侍ジャパン・稲葉監督が〝号泣〟退任会見 後任決定は年内メド

選手からのメッセージに感極まる侍ジャパン・稲葉監督

涙をこらえきれなかった。東京五輪でチームを金メダルに導いた野球日本代表・侍ジャパンの稲葉篤紀監督(49)が30日、就任から4年の任期を終え、都内で退任会見を行った。

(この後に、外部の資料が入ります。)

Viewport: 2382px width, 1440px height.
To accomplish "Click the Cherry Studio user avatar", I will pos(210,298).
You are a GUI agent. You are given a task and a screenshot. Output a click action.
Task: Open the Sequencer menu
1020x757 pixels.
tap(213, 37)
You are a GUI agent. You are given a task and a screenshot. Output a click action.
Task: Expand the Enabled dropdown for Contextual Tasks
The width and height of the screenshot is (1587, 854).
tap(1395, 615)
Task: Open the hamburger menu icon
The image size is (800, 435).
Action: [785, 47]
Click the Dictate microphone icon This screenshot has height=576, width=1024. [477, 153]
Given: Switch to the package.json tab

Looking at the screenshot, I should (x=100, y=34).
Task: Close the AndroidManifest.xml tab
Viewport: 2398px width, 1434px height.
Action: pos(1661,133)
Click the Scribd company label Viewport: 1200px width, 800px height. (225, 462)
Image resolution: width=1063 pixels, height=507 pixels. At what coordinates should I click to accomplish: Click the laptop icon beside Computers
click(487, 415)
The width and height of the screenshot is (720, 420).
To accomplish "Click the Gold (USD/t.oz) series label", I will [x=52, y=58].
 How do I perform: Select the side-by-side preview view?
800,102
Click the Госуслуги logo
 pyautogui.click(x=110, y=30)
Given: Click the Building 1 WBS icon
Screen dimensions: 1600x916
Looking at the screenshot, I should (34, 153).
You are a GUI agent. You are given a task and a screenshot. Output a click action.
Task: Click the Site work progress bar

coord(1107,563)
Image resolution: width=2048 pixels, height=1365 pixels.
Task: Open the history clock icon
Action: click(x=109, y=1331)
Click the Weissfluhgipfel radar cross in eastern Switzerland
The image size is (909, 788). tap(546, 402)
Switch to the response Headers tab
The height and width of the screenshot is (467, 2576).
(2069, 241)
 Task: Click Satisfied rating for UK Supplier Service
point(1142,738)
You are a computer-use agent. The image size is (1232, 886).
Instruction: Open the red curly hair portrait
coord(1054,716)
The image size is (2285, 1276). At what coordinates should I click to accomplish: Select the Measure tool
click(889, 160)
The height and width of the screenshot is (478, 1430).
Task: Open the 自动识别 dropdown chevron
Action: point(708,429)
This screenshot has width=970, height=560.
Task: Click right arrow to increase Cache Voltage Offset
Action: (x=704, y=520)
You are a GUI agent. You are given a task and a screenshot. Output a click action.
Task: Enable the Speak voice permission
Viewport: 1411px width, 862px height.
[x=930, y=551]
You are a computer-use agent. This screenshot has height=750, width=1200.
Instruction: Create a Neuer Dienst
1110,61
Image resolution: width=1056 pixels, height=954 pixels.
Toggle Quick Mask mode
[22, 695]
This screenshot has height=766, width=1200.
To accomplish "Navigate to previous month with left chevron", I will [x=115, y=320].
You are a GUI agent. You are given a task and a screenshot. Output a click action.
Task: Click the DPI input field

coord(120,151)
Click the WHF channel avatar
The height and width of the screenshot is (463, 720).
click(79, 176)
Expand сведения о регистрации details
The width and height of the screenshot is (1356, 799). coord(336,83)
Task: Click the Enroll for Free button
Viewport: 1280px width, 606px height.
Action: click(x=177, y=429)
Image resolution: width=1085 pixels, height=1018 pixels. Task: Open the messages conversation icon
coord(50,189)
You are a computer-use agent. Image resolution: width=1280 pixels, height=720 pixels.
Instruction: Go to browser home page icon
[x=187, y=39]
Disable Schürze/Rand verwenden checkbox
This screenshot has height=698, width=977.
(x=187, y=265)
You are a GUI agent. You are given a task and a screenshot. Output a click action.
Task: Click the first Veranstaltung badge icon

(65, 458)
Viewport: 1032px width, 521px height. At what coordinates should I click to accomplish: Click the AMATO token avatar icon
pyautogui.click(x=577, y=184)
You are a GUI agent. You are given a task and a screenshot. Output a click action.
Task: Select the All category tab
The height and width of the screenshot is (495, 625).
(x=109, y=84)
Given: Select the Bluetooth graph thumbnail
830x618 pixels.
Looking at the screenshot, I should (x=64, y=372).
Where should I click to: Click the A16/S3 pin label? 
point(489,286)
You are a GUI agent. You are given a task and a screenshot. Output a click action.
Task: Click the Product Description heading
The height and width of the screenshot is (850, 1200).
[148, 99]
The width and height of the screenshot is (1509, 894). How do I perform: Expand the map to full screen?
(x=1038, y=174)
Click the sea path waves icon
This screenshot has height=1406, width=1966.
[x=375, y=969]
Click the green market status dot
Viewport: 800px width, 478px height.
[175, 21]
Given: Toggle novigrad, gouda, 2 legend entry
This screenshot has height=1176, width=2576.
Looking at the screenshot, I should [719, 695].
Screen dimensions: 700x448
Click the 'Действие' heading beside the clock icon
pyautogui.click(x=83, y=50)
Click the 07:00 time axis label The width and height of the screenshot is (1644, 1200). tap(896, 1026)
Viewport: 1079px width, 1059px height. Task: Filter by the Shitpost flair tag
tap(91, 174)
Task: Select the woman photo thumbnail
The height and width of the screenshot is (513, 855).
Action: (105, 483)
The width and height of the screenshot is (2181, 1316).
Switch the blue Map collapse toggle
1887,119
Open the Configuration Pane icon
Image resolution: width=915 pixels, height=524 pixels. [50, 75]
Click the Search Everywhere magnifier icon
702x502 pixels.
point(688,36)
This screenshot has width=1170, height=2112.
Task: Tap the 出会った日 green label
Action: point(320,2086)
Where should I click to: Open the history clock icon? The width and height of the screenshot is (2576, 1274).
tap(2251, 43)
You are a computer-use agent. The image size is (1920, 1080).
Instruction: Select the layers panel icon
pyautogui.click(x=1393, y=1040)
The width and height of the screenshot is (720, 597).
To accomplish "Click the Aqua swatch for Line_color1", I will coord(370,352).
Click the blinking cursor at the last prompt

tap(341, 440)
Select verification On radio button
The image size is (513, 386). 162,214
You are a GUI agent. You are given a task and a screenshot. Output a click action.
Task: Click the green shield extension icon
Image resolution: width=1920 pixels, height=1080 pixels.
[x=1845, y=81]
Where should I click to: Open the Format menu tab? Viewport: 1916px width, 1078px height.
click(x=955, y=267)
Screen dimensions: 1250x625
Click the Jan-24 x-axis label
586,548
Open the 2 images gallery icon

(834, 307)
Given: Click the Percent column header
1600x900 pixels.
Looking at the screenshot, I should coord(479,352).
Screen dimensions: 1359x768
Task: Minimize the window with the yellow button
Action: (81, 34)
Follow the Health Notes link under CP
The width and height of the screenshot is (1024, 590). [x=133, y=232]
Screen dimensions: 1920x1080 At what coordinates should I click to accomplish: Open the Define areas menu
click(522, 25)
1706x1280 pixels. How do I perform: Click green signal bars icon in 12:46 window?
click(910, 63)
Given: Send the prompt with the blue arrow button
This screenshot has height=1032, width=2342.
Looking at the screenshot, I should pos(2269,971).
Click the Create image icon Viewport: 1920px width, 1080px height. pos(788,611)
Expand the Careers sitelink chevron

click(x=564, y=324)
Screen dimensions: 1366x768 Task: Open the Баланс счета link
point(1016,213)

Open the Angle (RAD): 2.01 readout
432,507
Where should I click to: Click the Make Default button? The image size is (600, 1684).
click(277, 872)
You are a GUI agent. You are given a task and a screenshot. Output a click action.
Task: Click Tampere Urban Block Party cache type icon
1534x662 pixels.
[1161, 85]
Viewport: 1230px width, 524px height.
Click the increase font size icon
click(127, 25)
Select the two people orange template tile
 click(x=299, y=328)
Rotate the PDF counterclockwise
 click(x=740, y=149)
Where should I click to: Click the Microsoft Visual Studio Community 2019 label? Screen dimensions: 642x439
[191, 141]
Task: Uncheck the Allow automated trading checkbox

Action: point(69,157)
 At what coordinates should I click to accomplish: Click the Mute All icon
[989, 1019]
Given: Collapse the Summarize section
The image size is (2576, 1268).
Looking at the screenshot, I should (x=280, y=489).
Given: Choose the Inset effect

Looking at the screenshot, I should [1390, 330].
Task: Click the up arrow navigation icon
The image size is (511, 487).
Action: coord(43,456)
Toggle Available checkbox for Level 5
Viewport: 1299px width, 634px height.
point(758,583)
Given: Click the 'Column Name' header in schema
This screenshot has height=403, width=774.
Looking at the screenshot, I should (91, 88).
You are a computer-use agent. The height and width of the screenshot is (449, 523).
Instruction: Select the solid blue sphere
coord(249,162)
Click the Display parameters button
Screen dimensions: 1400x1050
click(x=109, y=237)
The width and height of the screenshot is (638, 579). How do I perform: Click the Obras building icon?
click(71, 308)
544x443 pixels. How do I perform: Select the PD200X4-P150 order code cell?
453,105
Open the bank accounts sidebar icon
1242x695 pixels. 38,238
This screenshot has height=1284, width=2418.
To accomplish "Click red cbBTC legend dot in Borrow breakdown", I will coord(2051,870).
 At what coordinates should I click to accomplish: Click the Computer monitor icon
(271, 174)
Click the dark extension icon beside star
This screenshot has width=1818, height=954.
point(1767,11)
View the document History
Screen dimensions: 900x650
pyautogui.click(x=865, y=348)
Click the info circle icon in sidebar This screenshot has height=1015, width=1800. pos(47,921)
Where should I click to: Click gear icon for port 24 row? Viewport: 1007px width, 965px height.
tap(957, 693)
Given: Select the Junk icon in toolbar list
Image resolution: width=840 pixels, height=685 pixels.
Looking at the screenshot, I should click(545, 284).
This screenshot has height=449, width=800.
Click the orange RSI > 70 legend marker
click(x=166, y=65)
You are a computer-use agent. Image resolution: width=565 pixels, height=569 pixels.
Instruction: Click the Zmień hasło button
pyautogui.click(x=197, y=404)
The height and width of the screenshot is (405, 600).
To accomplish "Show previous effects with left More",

冒頭のあいさつで「身に余るような大役だったことを感じるが、最高の結果を得られることができたのはすべての選手、コーチ、スタッフ、裏方さん、関係したすべての人のおかげ」と感謝の意を口にすると、最後に「迷っていた私の背中を押してくれて、最大の理解者だった妻、子どもたちに心からの感謝を…伝えさせてください…」と述べかけたところで言葉を詰まらせた。目頭を熱くしながら、その後「本当にありがとう」と力強く言葉を絞り出した。

この日は午前中、ヤクルトでプロ人生をスタートさせた当時からの恩師・故野村克也氏の墓参りに赴き、墓前に金メダル獲得を報告した。席上では「私がジャパンの監督になった時、表向きではいろんなことを言っていたが、裏ではすごく心配してくれていた。本当だったら野村監督に東京五輪の戦いを見てもらいたかったが…。直接報告したかったので感謝の気持ちを伝えさせていただいた」と明かした。

また、会見ではサプライズで巨人・坂本、ヤクルト・山田、ソフトバンク・甲斐、レッズ・秋山がVTRメッセージが上映され、花束贈呈にもDeNA・山崎が登場。事前に伝えられていなかった指揮官は驚きの余り、再び大粒の涙をこぼしていた。

その一方、自身の退任後については「具体的な活動は未定」としながらも「これからも日本の野球界を支えていきたいと考えている。いただいたたくさんのご恩に対して微力だが野球界の発展に貢献していくことが、恩返しになるのではないかと考えている」と熱い口調で続けた。

侍ジャパンの次期監督選出に関しては、年内決定がメドとされている。バトンを受け継ぐ後任に稲葉監督は「私はやりたいことをすべてやらさせてもらった。次の監督がどういうふうになるか分からないですし、また監督の考えというのもある。そういう意味では何もアドバイスすることはない」と語るにとどめた。